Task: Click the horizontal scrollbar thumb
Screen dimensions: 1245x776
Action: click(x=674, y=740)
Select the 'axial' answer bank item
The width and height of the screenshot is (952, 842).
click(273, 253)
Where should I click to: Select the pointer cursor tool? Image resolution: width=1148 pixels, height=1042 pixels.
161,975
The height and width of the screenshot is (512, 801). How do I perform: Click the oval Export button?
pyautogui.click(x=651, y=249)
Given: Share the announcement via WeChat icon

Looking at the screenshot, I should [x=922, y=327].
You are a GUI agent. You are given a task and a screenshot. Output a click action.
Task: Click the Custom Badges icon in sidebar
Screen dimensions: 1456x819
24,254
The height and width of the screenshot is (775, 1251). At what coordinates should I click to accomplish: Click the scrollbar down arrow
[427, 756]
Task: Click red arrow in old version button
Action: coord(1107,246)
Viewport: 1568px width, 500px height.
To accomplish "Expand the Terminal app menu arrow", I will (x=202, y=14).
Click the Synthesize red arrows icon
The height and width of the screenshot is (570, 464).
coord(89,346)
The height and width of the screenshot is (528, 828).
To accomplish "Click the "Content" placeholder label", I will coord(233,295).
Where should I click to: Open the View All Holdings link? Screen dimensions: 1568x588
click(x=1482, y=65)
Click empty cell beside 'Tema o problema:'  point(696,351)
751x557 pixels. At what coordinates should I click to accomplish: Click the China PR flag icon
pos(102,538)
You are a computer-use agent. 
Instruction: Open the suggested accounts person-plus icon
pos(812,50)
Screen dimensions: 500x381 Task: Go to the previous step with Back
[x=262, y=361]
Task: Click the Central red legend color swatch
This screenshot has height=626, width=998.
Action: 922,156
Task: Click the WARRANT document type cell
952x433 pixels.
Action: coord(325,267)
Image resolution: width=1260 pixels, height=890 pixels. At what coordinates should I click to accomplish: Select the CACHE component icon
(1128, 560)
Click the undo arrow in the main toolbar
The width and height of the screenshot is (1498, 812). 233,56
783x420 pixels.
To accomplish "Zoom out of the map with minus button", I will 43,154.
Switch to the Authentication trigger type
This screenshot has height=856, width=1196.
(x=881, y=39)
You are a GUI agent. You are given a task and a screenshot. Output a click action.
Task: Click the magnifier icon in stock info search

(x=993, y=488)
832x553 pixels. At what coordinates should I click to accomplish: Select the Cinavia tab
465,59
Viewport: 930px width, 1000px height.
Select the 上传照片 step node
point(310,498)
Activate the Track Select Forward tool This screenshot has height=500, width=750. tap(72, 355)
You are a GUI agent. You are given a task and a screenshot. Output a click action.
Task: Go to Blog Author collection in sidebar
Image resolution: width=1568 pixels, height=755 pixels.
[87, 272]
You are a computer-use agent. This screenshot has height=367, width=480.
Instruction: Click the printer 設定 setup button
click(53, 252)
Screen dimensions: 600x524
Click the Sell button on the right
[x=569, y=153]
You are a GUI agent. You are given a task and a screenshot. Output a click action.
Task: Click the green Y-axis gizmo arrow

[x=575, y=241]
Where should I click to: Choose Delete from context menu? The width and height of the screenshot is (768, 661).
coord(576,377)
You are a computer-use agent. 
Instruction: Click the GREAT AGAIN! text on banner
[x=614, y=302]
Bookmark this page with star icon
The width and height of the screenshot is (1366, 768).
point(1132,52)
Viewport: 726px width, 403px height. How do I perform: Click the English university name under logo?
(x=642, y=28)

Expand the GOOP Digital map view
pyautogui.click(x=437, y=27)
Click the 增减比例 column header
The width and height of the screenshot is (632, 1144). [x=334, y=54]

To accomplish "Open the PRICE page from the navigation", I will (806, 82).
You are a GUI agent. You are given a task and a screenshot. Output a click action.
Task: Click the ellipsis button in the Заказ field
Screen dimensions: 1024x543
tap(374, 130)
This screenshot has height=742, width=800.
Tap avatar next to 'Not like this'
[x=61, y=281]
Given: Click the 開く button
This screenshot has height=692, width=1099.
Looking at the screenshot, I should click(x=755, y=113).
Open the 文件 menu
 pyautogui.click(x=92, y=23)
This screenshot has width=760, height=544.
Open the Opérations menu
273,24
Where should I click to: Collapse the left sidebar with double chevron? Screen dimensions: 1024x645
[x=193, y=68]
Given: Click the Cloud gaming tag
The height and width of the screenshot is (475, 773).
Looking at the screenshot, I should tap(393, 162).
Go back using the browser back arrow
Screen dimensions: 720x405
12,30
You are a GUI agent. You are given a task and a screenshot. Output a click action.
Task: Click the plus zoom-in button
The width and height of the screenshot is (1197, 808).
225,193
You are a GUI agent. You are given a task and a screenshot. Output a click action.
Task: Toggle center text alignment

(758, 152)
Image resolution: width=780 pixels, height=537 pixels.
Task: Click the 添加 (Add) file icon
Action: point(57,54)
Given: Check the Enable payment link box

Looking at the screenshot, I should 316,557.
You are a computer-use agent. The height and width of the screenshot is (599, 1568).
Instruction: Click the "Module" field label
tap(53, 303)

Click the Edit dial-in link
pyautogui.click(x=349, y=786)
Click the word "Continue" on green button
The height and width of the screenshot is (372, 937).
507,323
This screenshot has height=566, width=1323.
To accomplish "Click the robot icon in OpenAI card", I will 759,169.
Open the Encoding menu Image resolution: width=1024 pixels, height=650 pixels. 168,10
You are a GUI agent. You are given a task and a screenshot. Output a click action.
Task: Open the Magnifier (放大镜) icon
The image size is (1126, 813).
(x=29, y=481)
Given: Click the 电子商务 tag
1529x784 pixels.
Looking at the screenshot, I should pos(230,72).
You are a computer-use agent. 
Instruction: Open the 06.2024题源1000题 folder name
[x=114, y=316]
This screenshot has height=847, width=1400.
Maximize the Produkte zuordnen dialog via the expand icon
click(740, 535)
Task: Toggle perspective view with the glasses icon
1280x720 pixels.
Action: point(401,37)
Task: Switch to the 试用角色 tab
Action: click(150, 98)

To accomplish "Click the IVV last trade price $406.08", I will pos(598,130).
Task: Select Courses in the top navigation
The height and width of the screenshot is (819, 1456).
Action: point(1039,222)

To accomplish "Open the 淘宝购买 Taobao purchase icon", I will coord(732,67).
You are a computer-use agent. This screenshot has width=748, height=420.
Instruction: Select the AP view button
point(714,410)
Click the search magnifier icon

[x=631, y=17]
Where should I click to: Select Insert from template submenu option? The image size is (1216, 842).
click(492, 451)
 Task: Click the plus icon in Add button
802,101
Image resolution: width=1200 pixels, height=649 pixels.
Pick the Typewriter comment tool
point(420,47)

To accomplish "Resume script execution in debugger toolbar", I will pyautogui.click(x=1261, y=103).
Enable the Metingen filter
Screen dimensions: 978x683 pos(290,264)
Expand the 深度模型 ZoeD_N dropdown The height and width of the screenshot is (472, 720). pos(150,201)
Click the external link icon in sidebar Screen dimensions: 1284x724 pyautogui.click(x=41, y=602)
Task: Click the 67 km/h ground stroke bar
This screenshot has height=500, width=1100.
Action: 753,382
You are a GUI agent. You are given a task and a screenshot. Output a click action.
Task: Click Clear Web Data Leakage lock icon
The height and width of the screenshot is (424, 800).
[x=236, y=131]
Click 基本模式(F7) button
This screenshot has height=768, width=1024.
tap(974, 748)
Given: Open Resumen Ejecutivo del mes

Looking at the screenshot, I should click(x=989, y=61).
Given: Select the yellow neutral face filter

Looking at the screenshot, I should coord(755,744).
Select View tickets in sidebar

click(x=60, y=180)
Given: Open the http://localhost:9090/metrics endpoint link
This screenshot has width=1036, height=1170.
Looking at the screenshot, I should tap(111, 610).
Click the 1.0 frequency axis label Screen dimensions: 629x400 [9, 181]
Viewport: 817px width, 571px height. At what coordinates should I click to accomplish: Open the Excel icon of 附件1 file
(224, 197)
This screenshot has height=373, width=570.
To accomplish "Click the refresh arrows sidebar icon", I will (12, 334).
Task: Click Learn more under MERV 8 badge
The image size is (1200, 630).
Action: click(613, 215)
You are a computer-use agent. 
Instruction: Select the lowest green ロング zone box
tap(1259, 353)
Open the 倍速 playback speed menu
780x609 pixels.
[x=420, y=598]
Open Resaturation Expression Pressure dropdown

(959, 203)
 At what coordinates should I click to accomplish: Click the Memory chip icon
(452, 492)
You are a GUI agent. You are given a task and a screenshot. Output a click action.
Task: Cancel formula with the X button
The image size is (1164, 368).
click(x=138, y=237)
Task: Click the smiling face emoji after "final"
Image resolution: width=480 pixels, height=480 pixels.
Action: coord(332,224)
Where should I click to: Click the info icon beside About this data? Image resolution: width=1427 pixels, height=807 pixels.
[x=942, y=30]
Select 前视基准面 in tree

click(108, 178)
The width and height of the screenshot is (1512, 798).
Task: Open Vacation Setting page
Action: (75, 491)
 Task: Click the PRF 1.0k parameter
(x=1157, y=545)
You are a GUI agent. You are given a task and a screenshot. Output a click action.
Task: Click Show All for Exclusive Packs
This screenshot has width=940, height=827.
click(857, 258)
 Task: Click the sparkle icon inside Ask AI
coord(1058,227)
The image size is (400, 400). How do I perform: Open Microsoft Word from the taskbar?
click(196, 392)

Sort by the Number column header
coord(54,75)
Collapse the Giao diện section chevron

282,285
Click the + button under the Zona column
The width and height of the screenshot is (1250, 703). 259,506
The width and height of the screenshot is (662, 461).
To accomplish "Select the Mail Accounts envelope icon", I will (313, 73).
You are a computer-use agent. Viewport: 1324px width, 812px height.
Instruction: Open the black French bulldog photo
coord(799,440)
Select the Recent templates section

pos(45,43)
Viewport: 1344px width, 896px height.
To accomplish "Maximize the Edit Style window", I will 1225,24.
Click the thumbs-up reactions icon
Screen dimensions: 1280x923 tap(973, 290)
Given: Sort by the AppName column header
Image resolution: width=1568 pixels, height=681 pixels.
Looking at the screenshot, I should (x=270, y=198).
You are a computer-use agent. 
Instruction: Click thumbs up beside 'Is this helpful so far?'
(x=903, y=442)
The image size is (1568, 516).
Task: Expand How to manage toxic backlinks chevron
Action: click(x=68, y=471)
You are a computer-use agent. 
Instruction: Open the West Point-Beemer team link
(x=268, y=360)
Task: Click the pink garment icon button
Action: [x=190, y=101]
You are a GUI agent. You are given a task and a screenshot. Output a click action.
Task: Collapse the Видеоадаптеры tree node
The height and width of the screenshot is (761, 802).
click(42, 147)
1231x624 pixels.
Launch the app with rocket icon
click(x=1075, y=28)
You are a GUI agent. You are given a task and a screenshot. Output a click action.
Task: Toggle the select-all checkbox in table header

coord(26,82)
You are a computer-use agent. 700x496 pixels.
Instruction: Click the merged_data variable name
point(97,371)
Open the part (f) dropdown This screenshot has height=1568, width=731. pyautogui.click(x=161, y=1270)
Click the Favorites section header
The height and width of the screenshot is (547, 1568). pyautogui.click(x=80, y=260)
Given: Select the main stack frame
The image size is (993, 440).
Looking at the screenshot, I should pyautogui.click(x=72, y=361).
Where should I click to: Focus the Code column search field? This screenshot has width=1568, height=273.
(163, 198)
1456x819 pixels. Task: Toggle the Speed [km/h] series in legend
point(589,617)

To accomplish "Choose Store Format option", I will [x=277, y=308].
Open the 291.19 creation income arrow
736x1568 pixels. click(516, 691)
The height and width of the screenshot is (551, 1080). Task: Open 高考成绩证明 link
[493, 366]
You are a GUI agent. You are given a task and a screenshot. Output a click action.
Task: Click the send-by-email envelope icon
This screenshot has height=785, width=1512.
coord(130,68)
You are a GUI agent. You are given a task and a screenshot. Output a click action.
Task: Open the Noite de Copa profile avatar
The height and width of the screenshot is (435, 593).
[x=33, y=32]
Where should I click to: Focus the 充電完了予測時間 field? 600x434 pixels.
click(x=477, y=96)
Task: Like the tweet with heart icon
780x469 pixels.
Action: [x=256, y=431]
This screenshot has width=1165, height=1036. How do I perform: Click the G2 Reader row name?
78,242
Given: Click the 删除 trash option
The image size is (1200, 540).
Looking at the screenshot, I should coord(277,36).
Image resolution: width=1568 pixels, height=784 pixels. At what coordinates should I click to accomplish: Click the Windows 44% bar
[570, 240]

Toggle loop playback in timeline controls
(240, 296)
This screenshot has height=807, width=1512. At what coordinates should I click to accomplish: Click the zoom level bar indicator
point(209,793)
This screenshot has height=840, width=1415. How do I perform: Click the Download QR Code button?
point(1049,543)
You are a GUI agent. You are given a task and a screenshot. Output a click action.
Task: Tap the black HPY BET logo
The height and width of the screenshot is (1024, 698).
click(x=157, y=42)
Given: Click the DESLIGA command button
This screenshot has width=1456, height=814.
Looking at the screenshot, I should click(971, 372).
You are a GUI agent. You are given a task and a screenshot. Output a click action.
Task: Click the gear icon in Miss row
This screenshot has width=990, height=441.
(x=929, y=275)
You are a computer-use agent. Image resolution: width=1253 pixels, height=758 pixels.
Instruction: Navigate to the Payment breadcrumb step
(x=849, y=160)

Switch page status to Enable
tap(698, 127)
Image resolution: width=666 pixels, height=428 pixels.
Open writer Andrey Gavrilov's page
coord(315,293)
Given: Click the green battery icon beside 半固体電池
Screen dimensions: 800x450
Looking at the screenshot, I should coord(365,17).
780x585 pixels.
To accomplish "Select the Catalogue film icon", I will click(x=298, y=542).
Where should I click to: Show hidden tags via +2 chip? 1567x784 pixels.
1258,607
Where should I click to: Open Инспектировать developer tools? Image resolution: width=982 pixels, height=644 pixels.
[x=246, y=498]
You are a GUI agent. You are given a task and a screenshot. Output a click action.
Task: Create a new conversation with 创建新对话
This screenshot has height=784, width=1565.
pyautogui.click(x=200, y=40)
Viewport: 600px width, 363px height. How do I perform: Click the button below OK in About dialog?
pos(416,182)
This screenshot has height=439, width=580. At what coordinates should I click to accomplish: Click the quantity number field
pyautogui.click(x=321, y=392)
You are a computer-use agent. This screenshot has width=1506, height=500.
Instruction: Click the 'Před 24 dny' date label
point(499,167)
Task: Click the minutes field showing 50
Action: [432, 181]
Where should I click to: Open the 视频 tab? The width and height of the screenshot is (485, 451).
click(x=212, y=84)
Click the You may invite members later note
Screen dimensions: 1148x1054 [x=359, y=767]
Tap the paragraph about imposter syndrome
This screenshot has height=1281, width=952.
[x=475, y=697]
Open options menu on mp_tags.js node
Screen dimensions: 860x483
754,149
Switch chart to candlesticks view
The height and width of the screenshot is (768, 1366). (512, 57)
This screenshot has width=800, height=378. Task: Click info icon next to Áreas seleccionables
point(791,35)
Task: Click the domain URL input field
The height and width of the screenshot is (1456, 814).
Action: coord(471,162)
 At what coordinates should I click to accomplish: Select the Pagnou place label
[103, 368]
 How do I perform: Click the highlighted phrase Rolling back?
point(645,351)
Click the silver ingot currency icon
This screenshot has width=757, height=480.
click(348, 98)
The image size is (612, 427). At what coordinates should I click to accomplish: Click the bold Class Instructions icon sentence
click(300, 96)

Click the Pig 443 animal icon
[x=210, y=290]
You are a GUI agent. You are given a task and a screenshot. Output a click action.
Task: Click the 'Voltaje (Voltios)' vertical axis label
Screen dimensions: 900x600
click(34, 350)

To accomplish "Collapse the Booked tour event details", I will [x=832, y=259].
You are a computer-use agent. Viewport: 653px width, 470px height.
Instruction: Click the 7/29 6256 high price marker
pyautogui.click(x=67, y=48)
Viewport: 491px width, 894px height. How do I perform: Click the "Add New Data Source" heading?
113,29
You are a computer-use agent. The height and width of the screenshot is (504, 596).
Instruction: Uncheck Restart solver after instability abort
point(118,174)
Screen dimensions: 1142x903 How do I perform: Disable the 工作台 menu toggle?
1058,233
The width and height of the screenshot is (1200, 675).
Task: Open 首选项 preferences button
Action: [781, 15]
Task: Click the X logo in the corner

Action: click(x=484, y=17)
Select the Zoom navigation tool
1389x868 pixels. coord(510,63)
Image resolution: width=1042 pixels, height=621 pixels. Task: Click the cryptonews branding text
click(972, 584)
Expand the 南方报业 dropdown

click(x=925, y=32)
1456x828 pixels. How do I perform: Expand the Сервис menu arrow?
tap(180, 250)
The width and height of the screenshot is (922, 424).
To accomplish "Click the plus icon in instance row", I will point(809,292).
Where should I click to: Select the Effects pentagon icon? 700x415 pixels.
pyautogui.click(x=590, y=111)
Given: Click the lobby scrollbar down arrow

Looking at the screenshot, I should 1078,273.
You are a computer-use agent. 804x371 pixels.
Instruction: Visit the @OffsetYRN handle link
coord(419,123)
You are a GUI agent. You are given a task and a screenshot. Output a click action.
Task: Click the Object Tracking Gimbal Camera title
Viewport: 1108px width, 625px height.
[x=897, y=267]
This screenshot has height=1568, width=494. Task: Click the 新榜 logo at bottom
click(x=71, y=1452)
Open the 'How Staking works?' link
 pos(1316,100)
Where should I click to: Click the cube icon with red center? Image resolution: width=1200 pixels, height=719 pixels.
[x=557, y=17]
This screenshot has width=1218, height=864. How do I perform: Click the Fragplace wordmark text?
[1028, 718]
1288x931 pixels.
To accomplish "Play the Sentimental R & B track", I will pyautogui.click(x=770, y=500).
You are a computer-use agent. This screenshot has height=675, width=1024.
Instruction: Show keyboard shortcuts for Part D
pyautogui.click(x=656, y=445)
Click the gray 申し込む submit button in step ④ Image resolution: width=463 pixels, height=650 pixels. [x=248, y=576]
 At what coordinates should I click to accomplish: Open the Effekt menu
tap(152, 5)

## [GOAL OF THE EXERCISE]
All that is needed is the exact run of lines above from the line containing "You are a computer-use agent. Viewport: 1324px" through the line containing "Given: Sort by the AppName column header", both of them included.

## [ANSWER FOR THE TASK]
You are a computer-use agent. Viewport: 1324px width, 812px height.
Instruction: Open the black French bulldog photo
coord(799,440)
Select the Recent templates section

pos(45,43)
Viewport: 1344px width, 896px height.
To accomplish "Maximize the Edit Style window", I will 1225,24.
Click the thumbs-up reactions icon
Screen dimensions: 1280x923 tap(973, 290)
Given: Sort by the AppName column header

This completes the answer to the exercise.